● **Try it**
Copy out the entries below exactly as they stand, but only from the line containing "525x413 pixels. How" through the line containing "You are a computer-use agent. Viewport: 800px".

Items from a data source
=== Section Start ===
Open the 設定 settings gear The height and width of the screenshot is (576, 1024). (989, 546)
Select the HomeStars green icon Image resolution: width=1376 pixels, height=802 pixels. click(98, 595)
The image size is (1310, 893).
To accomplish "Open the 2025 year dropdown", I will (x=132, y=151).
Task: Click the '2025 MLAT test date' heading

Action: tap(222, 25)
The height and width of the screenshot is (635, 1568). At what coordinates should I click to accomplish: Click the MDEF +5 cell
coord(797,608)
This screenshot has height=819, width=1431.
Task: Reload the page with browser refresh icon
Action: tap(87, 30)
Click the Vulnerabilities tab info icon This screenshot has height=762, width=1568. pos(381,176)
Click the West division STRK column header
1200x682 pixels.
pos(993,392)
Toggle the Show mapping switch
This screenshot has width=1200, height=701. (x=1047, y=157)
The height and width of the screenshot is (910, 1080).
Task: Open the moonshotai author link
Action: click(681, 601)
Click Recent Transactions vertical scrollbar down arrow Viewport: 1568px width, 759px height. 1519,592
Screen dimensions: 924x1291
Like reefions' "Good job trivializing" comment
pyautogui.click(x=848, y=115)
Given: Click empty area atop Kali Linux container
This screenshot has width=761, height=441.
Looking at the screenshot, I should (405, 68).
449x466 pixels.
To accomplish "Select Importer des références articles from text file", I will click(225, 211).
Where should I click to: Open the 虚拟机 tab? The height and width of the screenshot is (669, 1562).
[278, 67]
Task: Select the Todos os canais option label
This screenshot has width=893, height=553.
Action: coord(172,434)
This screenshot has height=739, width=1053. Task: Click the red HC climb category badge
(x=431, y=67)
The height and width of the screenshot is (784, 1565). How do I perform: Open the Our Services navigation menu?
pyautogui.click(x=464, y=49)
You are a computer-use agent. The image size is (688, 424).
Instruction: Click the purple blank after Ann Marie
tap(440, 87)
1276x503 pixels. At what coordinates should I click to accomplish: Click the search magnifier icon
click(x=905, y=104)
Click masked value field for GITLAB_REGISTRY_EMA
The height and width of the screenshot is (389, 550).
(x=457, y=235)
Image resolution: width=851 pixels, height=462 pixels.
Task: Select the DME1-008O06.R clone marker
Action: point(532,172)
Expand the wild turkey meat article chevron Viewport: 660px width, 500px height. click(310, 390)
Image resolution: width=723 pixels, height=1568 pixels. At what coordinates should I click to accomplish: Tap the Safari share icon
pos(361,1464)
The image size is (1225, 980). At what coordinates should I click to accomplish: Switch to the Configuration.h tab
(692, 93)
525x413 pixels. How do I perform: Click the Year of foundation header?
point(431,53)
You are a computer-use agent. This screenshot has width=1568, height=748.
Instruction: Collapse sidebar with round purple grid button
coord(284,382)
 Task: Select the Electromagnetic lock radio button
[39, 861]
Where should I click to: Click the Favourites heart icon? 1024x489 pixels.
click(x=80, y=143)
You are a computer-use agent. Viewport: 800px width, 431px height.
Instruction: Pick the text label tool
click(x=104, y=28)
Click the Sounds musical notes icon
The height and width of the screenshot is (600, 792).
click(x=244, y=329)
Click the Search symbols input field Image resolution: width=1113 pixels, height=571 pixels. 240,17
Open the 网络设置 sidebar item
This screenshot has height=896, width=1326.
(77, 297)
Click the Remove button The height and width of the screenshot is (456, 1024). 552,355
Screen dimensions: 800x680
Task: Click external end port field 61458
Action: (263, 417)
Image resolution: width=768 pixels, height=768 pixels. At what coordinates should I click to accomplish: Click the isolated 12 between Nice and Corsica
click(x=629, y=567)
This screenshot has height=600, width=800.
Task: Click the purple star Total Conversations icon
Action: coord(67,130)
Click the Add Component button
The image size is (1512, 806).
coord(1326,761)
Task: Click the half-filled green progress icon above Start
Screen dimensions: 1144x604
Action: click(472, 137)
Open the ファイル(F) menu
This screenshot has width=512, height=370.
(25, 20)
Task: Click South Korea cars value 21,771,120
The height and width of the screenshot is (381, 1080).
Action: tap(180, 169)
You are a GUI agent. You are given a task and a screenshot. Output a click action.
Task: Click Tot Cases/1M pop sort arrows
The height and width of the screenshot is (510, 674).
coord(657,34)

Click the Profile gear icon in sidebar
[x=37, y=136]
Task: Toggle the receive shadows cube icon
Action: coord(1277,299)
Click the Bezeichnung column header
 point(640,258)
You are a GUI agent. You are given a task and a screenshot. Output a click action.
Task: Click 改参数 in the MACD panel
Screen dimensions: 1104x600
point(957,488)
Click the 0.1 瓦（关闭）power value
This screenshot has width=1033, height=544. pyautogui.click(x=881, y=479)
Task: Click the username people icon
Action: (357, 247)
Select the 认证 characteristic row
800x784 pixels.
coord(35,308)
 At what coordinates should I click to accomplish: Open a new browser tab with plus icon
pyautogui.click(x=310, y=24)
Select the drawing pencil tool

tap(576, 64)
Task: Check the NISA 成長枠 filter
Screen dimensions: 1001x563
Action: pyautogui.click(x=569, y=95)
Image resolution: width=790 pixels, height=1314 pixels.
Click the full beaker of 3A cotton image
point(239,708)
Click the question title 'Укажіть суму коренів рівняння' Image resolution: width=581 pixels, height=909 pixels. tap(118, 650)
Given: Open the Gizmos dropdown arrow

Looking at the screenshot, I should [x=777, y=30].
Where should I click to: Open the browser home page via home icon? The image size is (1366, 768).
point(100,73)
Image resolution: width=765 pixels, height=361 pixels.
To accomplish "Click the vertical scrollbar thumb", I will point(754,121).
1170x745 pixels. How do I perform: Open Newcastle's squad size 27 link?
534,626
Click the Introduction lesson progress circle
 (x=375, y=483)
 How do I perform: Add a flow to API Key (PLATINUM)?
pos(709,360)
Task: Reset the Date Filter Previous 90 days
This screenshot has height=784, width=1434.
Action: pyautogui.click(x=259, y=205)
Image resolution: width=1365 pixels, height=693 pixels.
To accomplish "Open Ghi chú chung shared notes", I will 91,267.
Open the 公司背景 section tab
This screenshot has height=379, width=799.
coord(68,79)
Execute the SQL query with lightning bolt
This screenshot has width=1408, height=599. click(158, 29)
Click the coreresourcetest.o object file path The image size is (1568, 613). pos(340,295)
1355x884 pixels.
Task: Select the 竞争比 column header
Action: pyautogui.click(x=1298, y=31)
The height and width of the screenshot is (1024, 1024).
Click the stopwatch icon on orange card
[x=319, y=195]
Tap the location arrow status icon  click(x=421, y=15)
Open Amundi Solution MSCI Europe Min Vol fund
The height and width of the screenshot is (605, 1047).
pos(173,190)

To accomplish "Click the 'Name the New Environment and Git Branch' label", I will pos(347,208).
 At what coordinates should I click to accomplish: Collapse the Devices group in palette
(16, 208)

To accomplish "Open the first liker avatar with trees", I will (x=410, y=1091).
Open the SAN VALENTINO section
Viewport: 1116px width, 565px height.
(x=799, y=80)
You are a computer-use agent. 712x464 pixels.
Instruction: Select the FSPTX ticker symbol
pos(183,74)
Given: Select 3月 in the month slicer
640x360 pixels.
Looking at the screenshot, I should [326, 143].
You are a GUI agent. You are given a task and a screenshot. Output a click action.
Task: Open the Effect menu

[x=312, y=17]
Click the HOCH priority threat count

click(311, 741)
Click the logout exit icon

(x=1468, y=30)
=== Section End ===
● **Answer for the task**
525x413 pixels. How do I perform: Click the Year of foundation header?
point(431,53)
You are a computer-use agent. This screenshot has width=1568, height=748.
Instruction: Collapse sidebar with round purple grid button
coord(284,382)
 Task: Select the Electromagnetic lock radio button
[39, 861]
Where should I click to: Click the Favourites heart icon? 1024x489 pixels.
click(x=80, y=143)
You are a computer-use agent. Viewport: 800px width, 431px height.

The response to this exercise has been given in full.